Labour promised lower energy bills – so why are they rising again?

BEFORE coming to power at Westminster, Labour were insistent that they would cut people’s energy bills. Ironically, it may be the work to do that which is driving them up.

Keir Starmer, in comments which have been often repeated by his opponents, said Labour would help “families save up to £300 off their energy bills” by 2030.

Speaking to the Scottish Sun, he went further. “[Savings] would be hundreds of pounds. So, £400 to £500, but for good. That is not just a temporary reduction, it is a permanent reduction.”

However, the Prime Minister has faced accusations of having “lied” to the UK public after Ofgem announced that the price cap would rise to £1849 per year from April.

This third subsequent increase means an 18% rise on the £1568 at which the price cap was set when Labour entered government in July 2024.

House of Commons library graphic showing the energy price cap over time, and the impact of the Energy Price Guarantee which prevented bills rising by 80% in October 2022 (Image: House of Commons Library) Labour have been firm in saying that it will take time for the effects of policies such as GB Energy to be felt – but the direction of travel since they have taken office has not filled the public with confidence. A poll for The National in January found that just 12% of Scots think Labour will succeed in cutting energy bills.

Professor Paul de Leeuw, the director of Robert Gordon University’s Energy Transition Institute, said there was a lot more to cutting bills than simply reducing wholesale energy prices.

“This equation gets complicated,” he said, pointing to data from Ofgem which showed that – in August 2021 – only around 29% of the average UK electricity bill was linked to the wholesale cost of power.

De Leeuw explained: “Why your electricity bill is so high is not because of the wholesale cost of electricity generated by wind or by using gas, but all the costs actually to do with environmental charges, policy charges, things loaded on because of some companies’ bills in the past which were passed on to you.
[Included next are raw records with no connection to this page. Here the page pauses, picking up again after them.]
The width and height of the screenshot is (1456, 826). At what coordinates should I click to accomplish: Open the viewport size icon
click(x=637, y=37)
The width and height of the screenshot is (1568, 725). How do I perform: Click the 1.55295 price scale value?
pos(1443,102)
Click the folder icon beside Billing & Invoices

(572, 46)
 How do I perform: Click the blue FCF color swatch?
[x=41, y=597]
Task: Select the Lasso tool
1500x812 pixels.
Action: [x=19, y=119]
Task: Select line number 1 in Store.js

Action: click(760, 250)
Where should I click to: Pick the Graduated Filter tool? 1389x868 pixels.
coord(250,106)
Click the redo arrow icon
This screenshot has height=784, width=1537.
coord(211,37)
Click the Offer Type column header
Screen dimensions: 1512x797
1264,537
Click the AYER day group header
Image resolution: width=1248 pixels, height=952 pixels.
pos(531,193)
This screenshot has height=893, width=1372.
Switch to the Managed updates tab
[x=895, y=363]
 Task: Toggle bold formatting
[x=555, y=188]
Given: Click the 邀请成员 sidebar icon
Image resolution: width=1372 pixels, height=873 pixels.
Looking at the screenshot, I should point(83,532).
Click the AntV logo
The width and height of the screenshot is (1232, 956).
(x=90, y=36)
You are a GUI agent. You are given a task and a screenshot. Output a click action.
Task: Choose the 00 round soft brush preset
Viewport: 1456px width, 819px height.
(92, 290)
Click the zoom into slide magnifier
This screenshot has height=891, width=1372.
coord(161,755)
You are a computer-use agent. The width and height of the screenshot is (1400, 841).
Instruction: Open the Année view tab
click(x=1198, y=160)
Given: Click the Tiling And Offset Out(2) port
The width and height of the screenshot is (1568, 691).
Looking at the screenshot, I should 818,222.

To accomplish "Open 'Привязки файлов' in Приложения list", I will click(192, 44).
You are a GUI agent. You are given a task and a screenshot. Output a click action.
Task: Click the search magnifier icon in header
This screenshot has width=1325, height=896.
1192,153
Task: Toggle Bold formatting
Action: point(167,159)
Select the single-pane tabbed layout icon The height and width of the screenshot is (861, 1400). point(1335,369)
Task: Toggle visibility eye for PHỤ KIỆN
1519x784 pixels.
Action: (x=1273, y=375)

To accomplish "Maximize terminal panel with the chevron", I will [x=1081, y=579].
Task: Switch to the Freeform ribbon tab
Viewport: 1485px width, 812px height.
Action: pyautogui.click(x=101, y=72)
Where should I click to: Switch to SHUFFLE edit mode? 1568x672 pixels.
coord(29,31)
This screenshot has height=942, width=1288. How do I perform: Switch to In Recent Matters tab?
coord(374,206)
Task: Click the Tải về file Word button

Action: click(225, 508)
“We need to be very mindful that if we want to drive prices down, you need to drive the components of your electricity bill down.

“Therefore, it is really important that only about 25-30% is wholesale electricity prices. Everything else is charges.

“Unless you get rid of the charges, you can't bring the bill down. By putting more charges on there, it's not going to help you.”

Charges can take many forms. They include curtailment costs – where consumers pay wind farms to shut down because the grid cannot handle the power they are generating – or costs from the Regulated Asset Base (RAB) model – which is being used to fund the construction of nuclear plants south of the Border. They also include the charges of building the infrastructure needed to get to net zero.

Building the facilities needed to cut costs may then actually be pushing bills up in the short term – which is far from politically ideal for Labour.

The pressures of inflation

However, the question of whether they have succeeded won’t really be asked until the next General Election in 2029.

But de Leeuw warned that the impact of inflation over time may mean that any reduction in the bills is swallowed up.

“It takes a long time to get all these wind farms,” he said. “We haven't approved them all. We haven't even got the consent in. We haven't even gone to the grid. We haven't even purchased the materials to build them.

(Image: Ofgem) “That's going to take a while. In that time, we have something called inflation that's going to make it more expensive.

“So yes, we might get something off the bill, but that actually will probably be offset by the charges and the cost inflation over time.”

He went on: “I think a lot of it will be kind of taken away by other costs that are going to increase. But the main issue we have is there's a lot of things in your electricity bill, which has nothing to do with generating electricity.

“That is the big problem. Until you get rid of that, you actually aren’t going to get the cost down for people.”

For gas, the professor says, the environmental charges “are tiny, about 4% of your bill”.

“So if you want to get your electricity bill lower, you have to break down the components of your bill. You have to make all of these slices lower if you want to get your bill lower, and that is more than just the wholesale cost.”